It was the last page of Admiral Rumbold's 'yarn'. Mike turned it over,
looked at the back, coughed, and drank down what was left of his cold
cocoa. He wiped his mouth with the back of his hand, and looked up as
he did so at the round yellow face of the clock that hung on the wall
at the further end of the shop. At that very moment, it seemed, it had
begun to tick. The long hand stood at two minutes before the hour. The
old gentleman must be expecting him now--this very minute! Had he meant
him to open the parcel and put on the jacket inside it there and then?
His face flushed, then paled--he couldn't make up his mind. His head
was in a whirl; his heart thumping under his ribs; he broke out hot and
damp all over.

While he was still debating what he should do, he noticed that the man
who had brought him the food--with his long tallow-coloured face and
pale grey eyes--was steadily though vacantly watching him. Mike got up
in haste, pushed the remnants of his last door-step of beef and bacon
into his pocket, hastily snatched up the Admiral's manuscript and
brown-paper parcel, and left the eating-house.

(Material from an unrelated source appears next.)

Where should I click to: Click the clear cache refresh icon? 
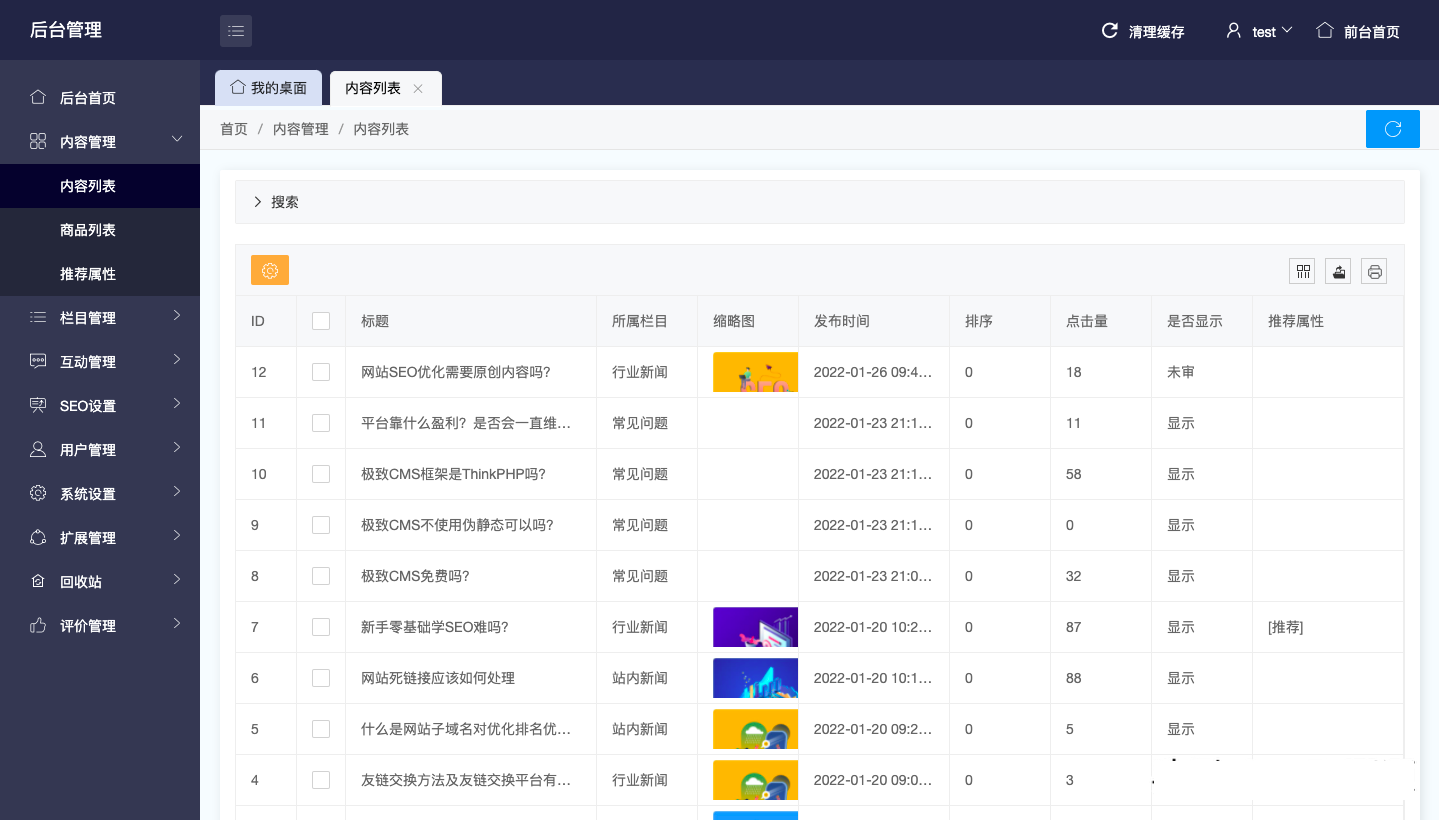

Before actually turning the corner which would bring him in sight of
his pitch, he peeped round to see if the old gentleman was anywhere to
be seen. He certainly was. At this actual moment he was walking away
from Mike--square compact shoulders, brown billycock hat, and firm
rolling tread. When once more he returned to the pictures he paused,
looked them over one by one, dropped something into the cap, and
continued on his way. In less than a minute or so he was back again,
had taken another look, and once more paid his fee.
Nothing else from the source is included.